▶ Task prompt:
Repeat the items below word for word, from the first line through the line containing "This screenshot has height=573, width=695.", including both.

---------- Task inputs ----------

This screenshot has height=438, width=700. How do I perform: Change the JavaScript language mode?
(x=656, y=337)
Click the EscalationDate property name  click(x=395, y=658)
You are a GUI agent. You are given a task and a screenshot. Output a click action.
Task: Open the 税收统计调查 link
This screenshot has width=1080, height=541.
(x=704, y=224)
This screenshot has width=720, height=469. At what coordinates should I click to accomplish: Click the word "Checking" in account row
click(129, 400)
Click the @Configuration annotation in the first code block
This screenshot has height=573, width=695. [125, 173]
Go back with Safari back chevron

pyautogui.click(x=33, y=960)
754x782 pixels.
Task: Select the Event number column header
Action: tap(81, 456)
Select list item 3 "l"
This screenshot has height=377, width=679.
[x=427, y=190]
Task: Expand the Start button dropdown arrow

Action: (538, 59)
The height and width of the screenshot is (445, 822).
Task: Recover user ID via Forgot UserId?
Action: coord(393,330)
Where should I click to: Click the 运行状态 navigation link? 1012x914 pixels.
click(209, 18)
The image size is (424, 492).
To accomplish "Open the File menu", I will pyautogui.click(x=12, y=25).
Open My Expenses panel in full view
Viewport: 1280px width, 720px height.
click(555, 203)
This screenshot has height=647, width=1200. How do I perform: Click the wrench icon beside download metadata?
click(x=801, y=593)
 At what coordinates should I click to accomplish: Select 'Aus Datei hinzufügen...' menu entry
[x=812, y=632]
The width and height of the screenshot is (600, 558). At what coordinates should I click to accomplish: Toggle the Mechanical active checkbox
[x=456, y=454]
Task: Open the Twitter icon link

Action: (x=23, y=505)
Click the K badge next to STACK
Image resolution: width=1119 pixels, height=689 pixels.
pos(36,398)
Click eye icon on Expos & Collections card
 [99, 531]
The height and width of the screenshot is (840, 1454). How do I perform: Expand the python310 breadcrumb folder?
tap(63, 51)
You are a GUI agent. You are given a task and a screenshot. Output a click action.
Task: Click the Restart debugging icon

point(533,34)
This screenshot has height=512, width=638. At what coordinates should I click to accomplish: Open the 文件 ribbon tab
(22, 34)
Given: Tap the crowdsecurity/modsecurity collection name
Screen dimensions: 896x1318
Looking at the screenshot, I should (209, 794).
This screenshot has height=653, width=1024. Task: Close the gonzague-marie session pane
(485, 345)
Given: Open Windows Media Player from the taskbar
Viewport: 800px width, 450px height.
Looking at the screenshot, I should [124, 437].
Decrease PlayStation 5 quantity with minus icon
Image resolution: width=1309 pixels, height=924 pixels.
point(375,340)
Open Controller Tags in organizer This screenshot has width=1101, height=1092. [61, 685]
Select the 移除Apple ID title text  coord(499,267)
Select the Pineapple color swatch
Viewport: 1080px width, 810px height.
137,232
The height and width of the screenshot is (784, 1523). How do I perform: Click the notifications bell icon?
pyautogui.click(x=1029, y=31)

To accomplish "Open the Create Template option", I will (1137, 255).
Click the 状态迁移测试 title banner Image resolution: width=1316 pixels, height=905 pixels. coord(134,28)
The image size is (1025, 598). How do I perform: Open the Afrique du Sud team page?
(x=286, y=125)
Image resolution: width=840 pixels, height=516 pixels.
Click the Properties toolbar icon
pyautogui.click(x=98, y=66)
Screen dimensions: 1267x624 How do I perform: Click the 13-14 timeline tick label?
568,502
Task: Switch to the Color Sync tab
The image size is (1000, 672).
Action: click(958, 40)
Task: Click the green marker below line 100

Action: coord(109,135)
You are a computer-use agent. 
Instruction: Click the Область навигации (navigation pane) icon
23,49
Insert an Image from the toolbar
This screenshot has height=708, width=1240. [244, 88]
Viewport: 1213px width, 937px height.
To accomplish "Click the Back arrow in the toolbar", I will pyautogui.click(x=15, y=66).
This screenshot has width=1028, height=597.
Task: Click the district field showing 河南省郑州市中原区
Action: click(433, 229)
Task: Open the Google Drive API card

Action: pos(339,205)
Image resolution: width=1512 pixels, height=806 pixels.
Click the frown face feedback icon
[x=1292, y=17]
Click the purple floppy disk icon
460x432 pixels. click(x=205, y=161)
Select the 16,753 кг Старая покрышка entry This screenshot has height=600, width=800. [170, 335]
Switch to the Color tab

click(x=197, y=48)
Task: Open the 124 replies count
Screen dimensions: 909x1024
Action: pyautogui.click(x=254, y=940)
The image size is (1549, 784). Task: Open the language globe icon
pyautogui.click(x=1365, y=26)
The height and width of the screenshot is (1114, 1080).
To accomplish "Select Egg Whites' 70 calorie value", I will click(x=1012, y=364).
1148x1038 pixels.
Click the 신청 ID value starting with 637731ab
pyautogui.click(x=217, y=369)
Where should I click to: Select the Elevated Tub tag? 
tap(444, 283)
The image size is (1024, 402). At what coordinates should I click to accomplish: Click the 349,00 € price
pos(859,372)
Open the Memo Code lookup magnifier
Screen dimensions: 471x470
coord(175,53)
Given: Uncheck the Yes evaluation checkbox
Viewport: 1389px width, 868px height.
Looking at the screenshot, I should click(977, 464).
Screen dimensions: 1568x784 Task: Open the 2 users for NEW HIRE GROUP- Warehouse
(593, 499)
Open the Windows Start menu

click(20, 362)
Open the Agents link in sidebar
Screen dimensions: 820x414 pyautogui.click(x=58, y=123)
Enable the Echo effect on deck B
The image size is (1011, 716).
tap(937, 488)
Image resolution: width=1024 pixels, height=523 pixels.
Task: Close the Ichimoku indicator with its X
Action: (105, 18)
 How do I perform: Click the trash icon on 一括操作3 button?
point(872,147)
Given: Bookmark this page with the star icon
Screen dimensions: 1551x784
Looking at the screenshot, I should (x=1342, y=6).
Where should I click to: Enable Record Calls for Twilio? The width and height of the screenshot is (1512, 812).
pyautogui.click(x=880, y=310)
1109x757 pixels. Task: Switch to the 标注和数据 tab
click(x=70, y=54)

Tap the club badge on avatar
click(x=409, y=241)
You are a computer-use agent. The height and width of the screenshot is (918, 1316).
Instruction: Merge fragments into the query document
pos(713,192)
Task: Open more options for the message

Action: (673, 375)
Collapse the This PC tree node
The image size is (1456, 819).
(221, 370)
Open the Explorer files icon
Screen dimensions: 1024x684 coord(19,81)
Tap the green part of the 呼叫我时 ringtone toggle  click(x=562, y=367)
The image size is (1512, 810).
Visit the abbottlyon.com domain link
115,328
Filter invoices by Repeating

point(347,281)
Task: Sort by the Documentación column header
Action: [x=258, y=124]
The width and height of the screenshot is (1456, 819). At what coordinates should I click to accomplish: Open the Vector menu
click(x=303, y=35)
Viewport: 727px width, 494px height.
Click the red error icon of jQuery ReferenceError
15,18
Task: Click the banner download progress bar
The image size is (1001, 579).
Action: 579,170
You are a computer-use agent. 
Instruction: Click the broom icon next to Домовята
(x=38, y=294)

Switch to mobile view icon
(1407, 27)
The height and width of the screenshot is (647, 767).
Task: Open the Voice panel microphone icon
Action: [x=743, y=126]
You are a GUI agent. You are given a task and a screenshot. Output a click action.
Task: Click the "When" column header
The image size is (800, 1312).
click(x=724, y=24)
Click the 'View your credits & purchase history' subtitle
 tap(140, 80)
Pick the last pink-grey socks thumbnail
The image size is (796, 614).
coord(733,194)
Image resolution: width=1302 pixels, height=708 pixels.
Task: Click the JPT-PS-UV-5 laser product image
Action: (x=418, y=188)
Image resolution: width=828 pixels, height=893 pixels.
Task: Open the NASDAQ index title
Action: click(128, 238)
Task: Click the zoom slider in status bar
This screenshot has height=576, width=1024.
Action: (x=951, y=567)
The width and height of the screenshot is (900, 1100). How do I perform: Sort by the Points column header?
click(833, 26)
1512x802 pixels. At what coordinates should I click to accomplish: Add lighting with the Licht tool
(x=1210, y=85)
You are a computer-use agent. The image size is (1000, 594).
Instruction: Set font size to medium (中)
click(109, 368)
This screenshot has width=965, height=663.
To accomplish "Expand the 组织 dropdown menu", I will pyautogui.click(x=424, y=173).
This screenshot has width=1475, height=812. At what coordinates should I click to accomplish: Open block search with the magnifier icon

----------

▶ The answer:
This screenshot has height=438, width=700. How do I perform: Change the JavaScript language mode?
(x=656, y=337)
Click the EscalationDate property name  click(x=395, y=658)
You are a GUI agent. You are given a task and a screenshot. Output a click action.
Task: Open the 税收统计调查 link
This screenshot has width=1080, height=541.
(x=704, y=224)
This screenshot has width=720, height=469. At what coordinates should I click to accomplish: Click the word "Checking" in account row
click(129, 400)
Click the @Configuration annotation in the first code block
This screenshot has height=573, width=695. [125, 173]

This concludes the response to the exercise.